TASKS TO PERFORM.
**1)** Translate this sentence from the diabetes background passage into Spanish: "Diabetes has become a major public health concern in Asia."
**2)** Resume the diabetes background passage below, starting right after its final sentence.

** Opening PAGE EXTRACT block **

Funding Acknowledgements
Type of funding sources: Public grant(s) – National budget only. Main funding source(s): TECHNOLOGY DEVELOPMENT FUND 1
Background
Diabetes has become a major public health concern in Asia. In Malaysia, the prevalence of diabetes has escalated in adults above the age of 18, affecting 3.9 million individuals. Patients with diabetes and coronary heart disease have worse outcomes, compared with patients without diabetes who have coronary heart disease. Conventional Risk scores such as TIMI and GRACE were derived from a Western Caucasian cohort with limited data from Asian countries, despite Asia hosting 60% of the world’s population.

** Closing PAGE EXTRACT block **
** Opening DATA FOR REVIEW block **

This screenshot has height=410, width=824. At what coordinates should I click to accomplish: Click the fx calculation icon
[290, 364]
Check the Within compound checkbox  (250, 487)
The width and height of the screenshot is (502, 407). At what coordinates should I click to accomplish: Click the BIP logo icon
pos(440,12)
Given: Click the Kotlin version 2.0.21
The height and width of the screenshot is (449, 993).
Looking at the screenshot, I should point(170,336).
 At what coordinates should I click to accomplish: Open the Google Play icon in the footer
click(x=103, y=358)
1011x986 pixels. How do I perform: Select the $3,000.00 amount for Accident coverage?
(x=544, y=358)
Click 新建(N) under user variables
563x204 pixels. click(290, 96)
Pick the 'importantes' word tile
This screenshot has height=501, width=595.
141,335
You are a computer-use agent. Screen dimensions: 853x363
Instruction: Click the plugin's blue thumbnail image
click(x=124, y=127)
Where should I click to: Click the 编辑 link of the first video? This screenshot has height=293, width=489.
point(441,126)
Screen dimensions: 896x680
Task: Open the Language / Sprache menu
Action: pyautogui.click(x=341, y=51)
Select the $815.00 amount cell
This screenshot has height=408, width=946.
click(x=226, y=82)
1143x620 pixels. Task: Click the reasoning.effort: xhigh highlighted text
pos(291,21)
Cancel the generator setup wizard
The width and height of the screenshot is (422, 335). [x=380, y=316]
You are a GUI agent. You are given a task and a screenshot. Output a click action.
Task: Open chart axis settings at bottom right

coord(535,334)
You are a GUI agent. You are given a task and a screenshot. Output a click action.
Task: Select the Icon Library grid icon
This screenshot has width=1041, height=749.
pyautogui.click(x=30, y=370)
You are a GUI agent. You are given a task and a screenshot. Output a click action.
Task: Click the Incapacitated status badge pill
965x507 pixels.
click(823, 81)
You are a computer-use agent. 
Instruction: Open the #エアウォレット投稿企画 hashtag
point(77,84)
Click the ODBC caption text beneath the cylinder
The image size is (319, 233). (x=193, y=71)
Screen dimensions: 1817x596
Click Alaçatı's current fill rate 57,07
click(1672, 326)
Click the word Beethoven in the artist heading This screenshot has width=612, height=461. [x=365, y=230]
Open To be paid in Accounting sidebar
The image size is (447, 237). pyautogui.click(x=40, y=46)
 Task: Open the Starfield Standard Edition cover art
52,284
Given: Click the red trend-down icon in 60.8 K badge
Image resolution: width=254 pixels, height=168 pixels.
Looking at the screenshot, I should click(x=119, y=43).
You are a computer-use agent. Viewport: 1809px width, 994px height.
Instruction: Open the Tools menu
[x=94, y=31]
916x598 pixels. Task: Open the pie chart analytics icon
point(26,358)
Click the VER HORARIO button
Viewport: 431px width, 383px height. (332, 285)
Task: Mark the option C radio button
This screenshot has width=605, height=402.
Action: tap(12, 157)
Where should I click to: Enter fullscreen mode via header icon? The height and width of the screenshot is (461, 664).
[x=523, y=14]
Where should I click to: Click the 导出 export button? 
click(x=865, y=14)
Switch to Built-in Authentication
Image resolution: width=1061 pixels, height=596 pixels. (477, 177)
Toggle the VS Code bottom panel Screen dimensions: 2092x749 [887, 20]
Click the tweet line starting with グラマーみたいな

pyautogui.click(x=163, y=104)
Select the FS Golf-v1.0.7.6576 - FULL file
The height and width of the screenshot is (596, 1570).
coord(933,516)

** Closing DATA FOR REVIEW block **

PER-TASK OUTPUTS.
**1)** La diabetes se ha convertido en un importante problema de salud pública en Asia.

**2)**
Purpose
It is important to recognize the significant features associated with in-hospital mortality risk that is population-specific in Asian diabetes patients with STEMI to achieve a reliable and effective clinical diagnosis and improved outcome. Electronic health records contain large amounts of information on patients’ medical history and are becoming invaluable research tools that could be applied to cardiovascular disease risk prediction through machine learning (ML) algorithms. With the current success of ML over conventional methods in STEMI mortality prediction, we aim to develop ML algorithms for in-hospital risk mortality in Asian patients diagnosed with DM that can be adopted for clinical predictions
Methods
We used registry data from the Malaysian National Cardiovascular Disease Database of 5783 patients diagnosed with DM from 2006 to 2016. Fifty parameters including demographics, cardiovascular risk, medications and clinical variables were considered. Four machine learning (ML) algorithms were constructed using a 70% registry dataset; Random Forest (RF), Support Vector Machine (SVM), Extreme Gradient Booster (XGB) and Logistic Regression (LR). Feature selections were done based on ML algorithms feature importance combined with Sequential Backward Selection (SBS). The area under the curve (AUC) was used as the performance evaluation metric. All algorithms were validated using a 30 % validation dataset and compared to the conventional TIMI risk score for STEMI.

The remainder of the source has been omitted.